__Activity__. Please repeat only the lines below starting at the line that holds "Where should I click to: Select" and ending at the line that holds "You are a computer-use", exactly, with both of those lines included and every picture omitted.

__The input__.
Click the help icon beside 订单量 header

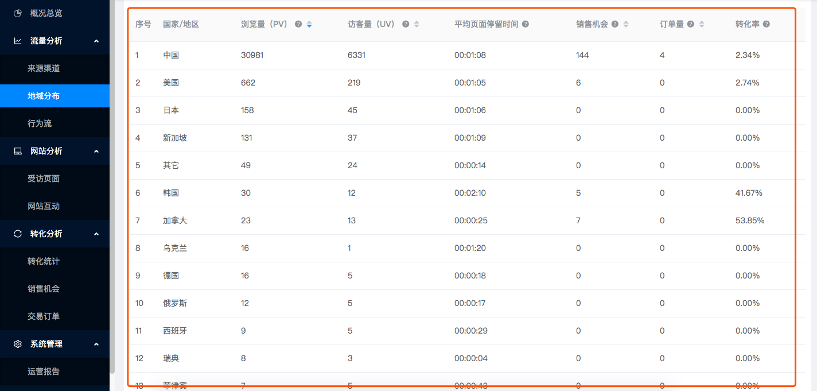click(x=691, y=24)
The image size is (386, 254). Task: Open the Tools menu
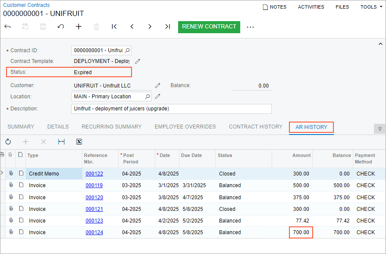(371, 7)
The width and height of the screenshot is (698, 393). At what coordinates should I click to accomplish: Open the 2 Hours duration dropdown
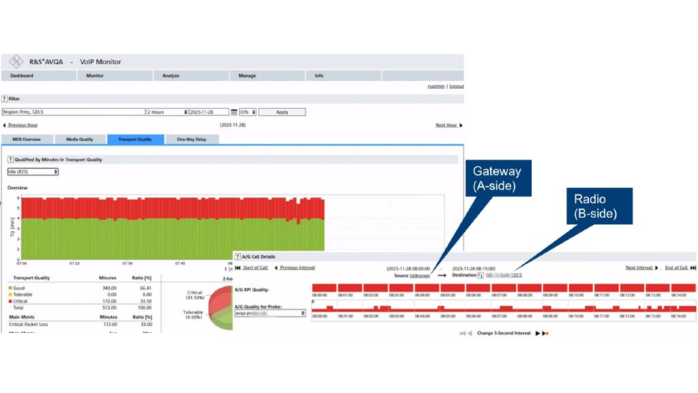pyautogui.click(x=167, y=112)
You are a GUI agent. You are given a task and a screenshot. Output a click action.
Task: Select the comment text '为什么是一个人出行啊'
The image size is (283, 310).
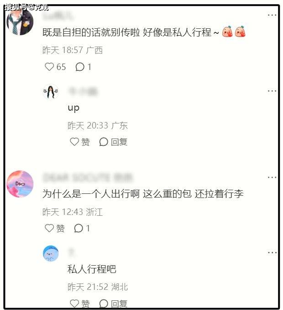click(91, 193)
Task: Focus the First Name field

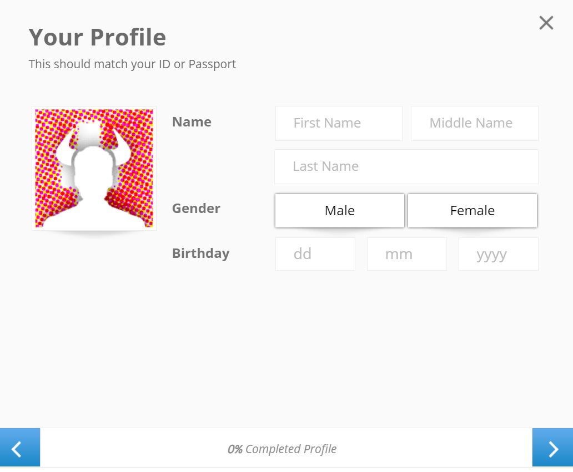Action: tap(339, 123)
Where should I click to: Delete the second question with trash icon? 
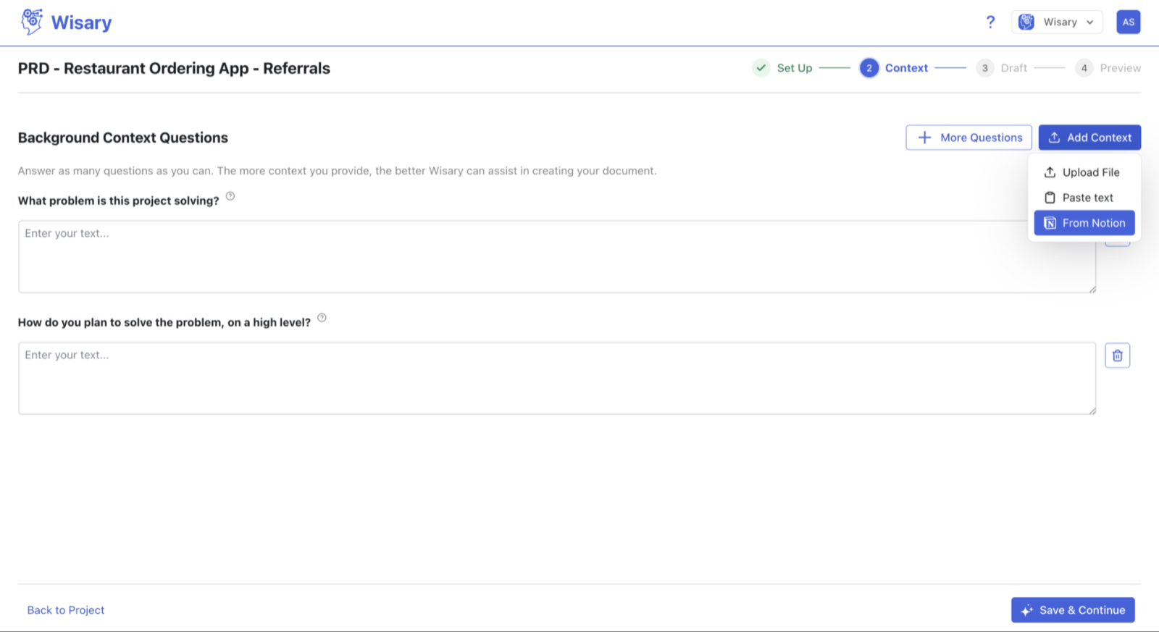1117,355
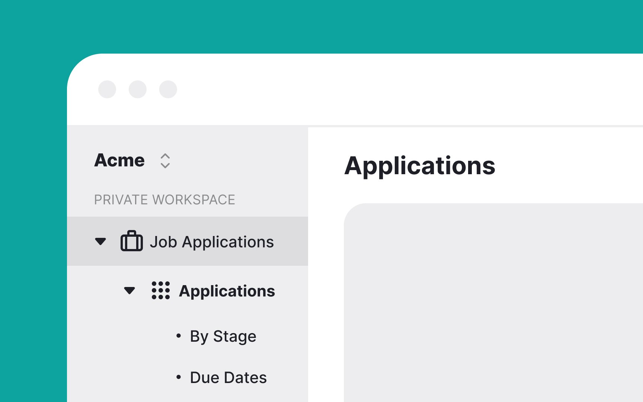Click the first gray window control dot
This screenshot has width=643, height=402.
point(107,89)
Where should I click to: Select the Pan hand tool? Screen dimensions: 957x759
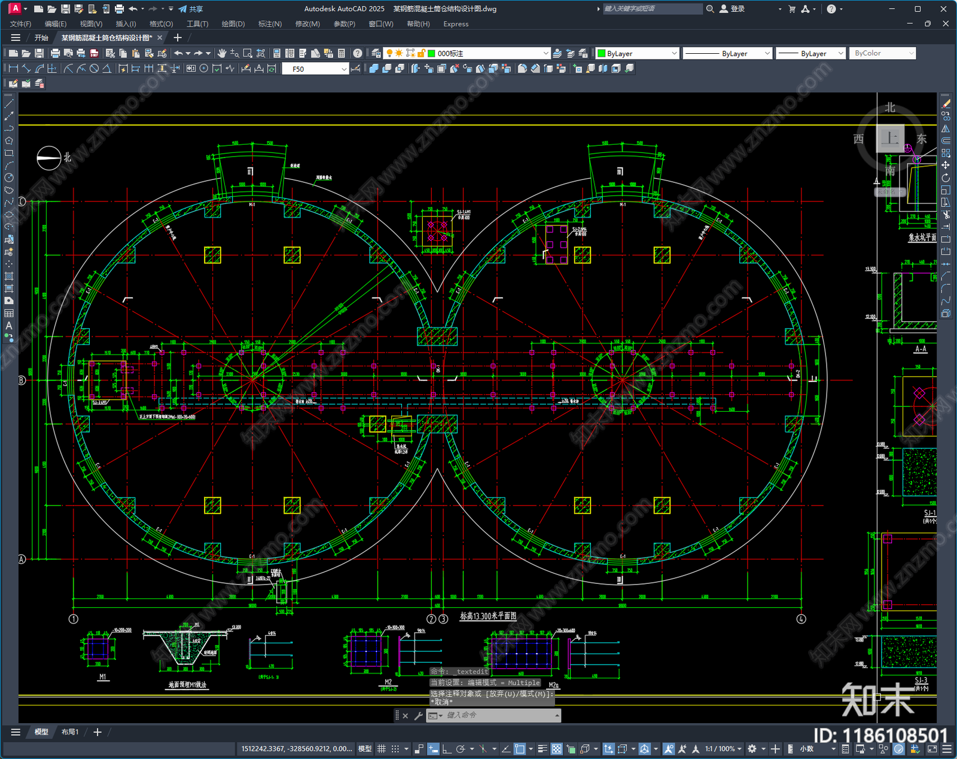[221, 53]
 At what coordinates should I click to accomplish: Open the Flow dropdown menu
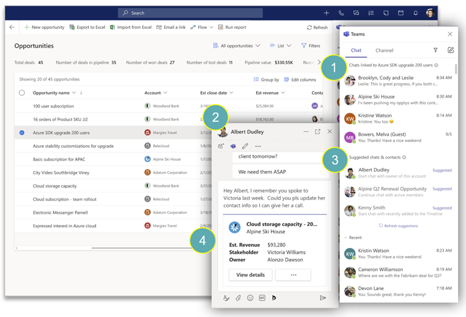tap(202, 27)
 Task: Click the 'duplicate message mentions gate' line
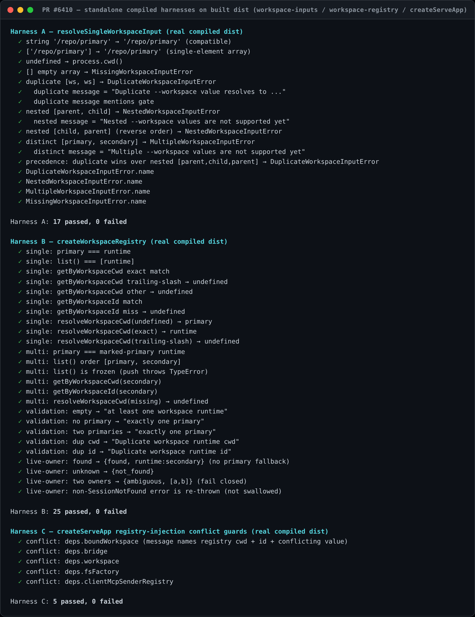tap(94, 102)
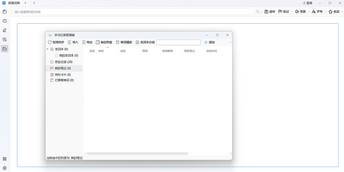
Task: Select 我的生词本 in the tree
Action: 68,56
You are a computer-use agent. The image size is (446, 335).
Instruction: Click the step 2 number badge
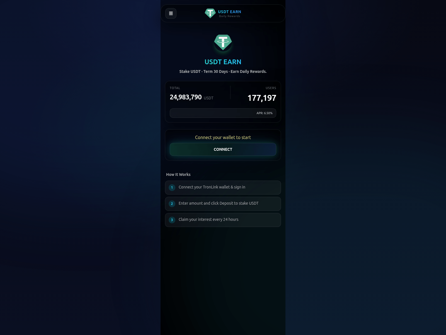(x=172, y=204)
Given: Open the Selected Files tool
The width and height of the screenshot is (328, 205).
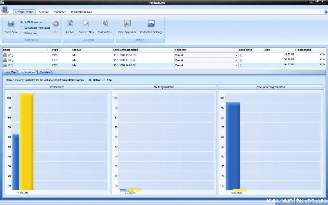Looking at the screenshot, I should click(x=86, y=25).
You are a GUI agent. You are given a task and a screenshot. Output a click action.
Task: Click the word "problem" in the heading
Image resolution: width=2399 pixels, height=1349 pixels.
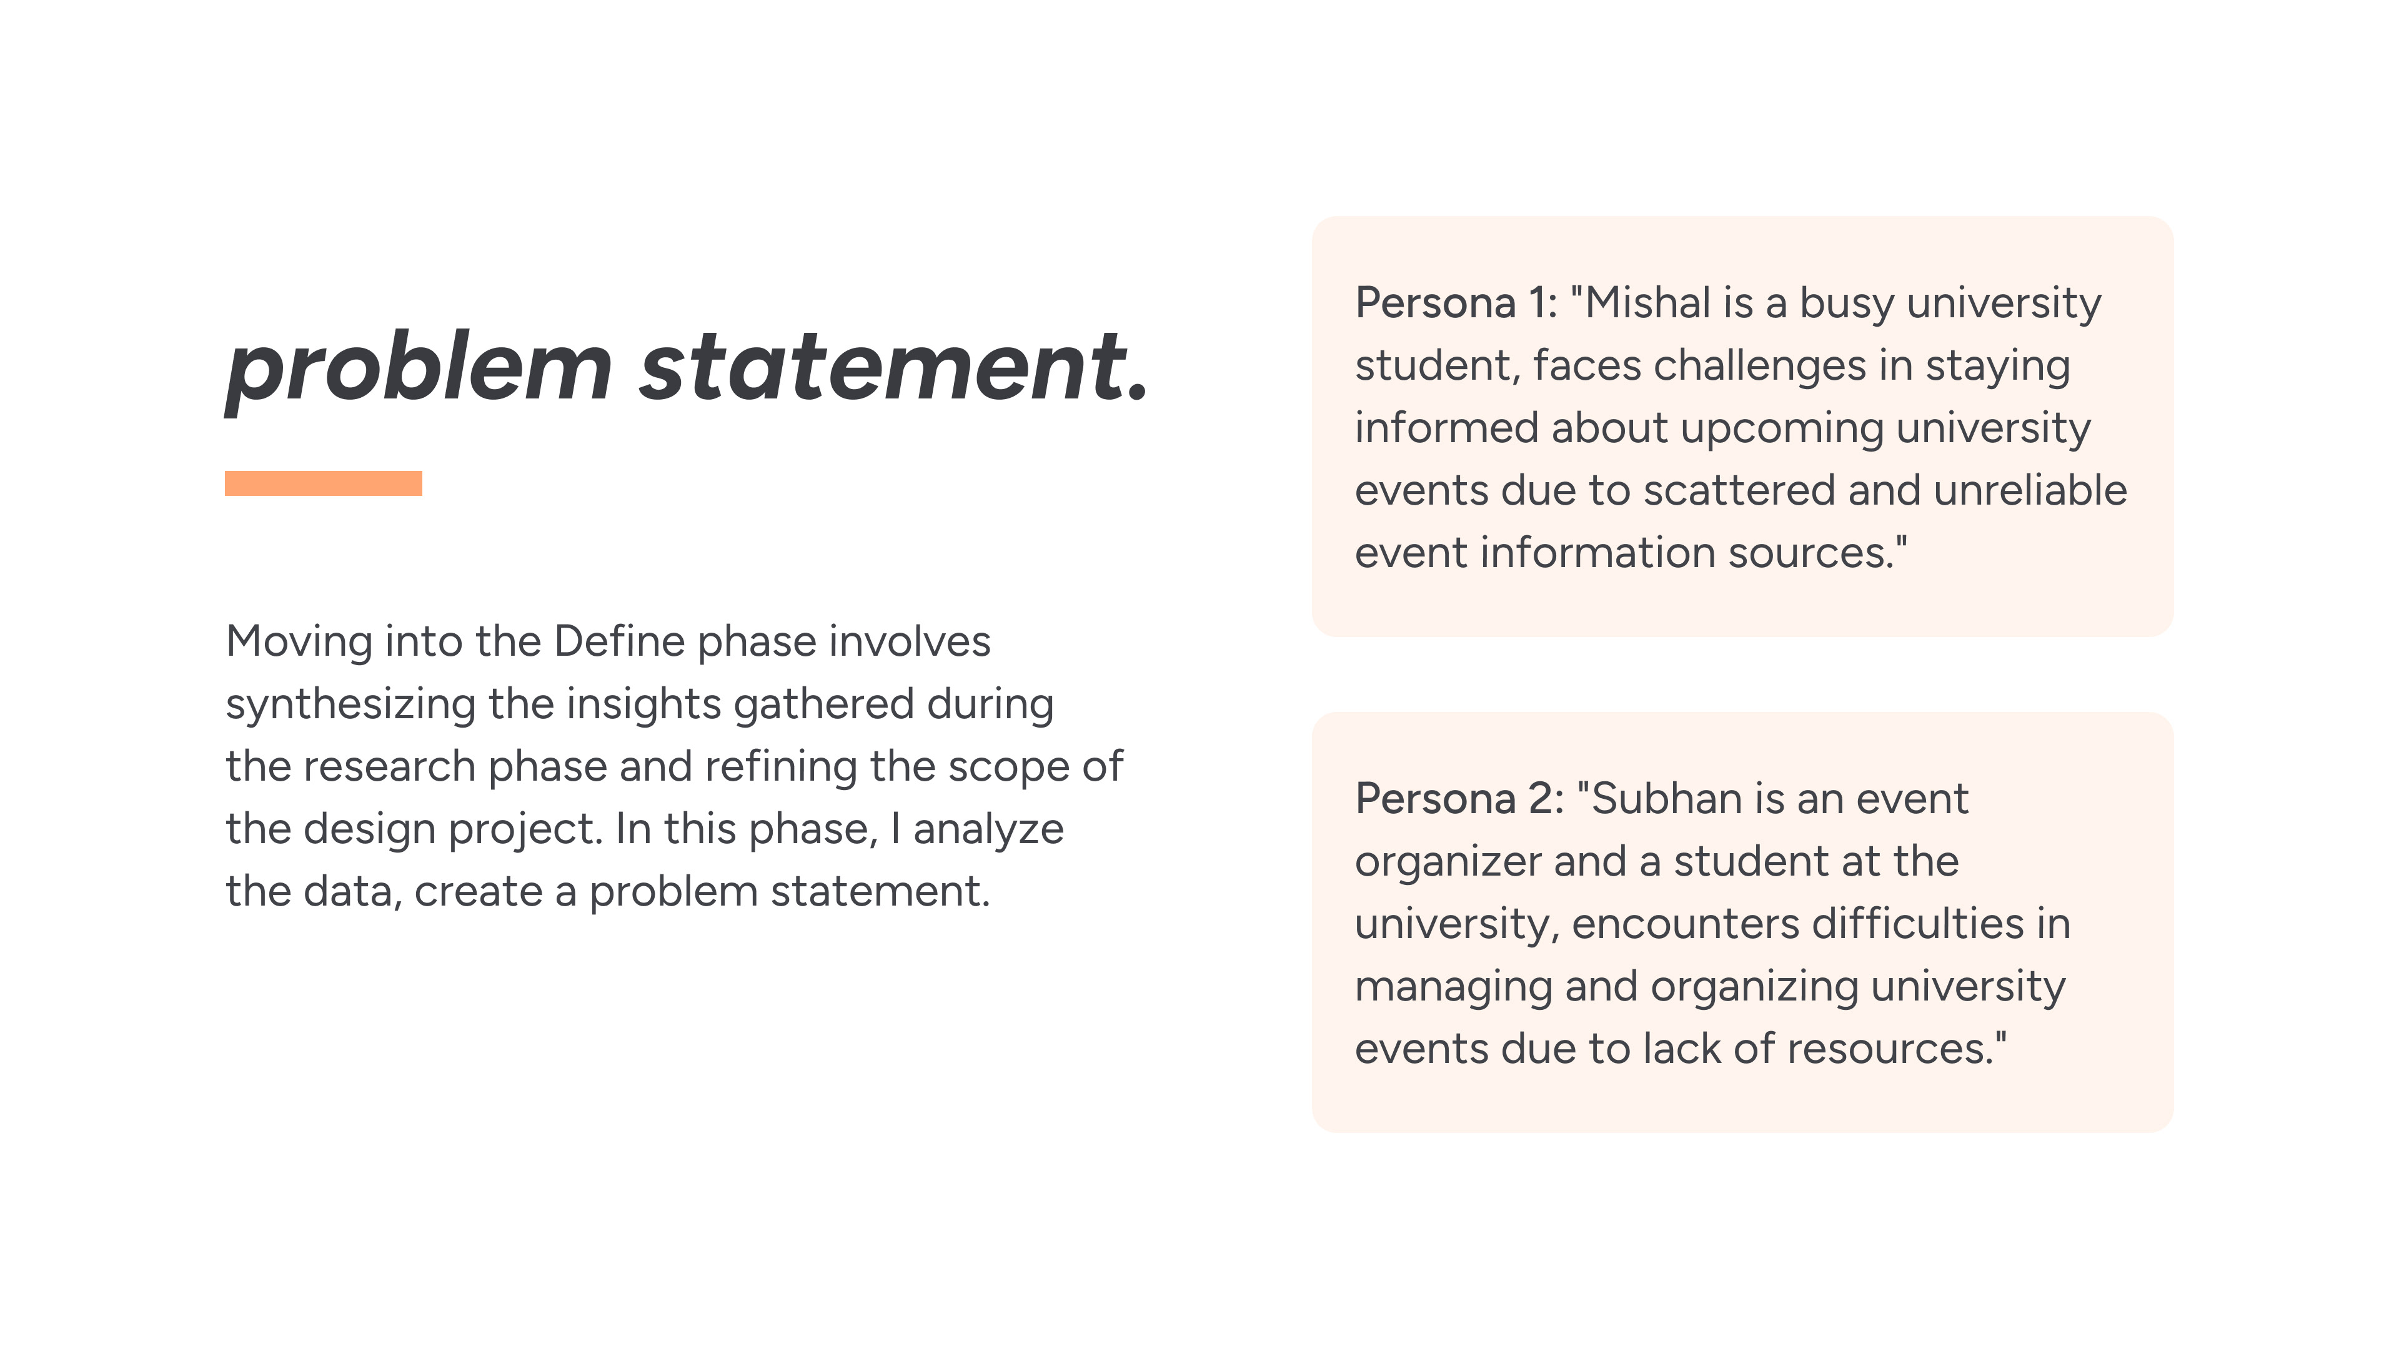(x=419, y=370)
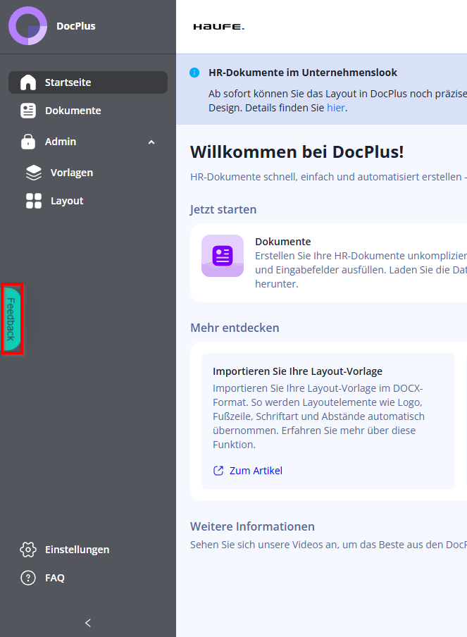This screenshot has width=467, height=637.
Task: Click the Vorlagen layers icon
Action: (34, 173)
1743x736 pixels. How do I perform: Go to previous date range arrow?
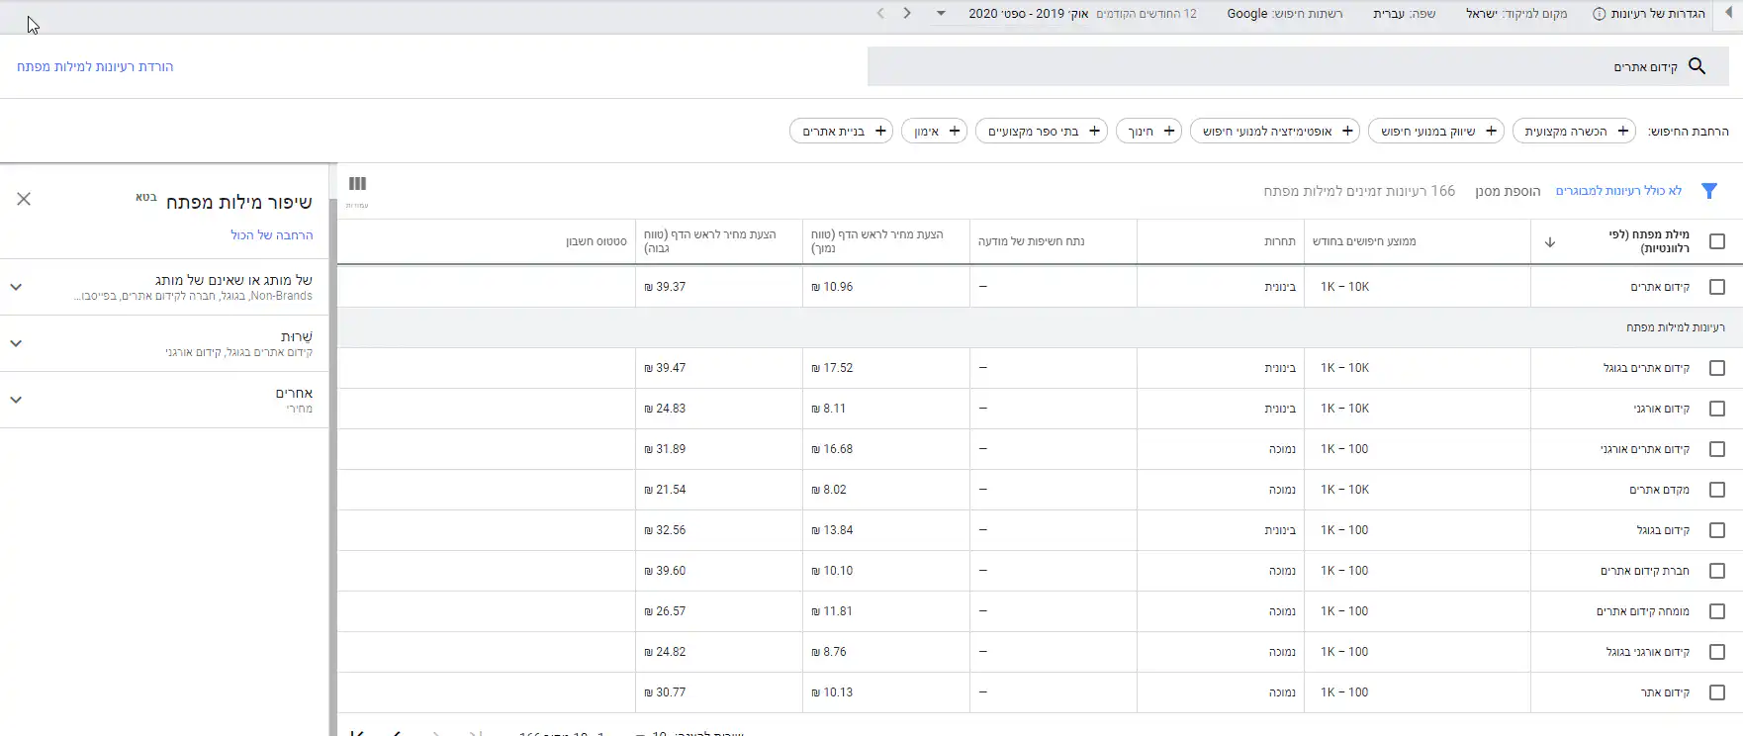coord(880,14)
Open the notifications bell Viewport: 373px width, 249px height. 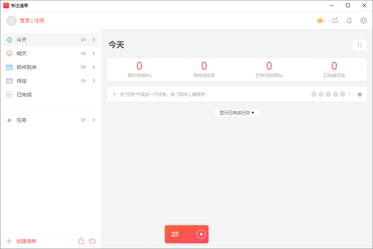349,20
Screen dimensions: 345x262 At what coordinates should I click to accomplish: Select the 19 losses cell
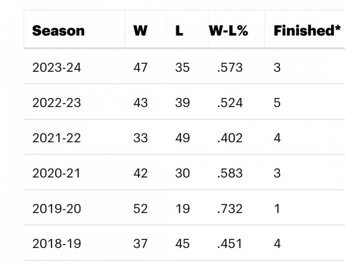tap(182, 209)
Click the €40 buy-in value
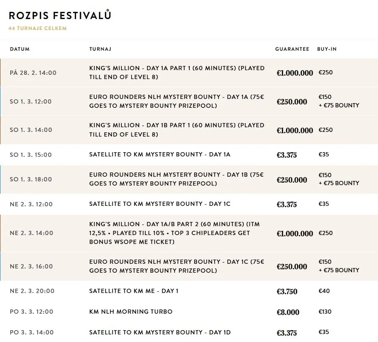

__Task solution__.
Where should I click to: Select the Pan hand tool? Screen dimensions: 957x759
[221, 53]
 At what coordinates should I click to accomplish: Open the Flow dropdown menu
tap(202, 27)
 Task: Click the 'duplicate message mentions gate' line
tap(94, 102)
Task: Select 我的生词本 in the tree
Action: 68,56
You are a computer-use agent. The image size is (446, 335).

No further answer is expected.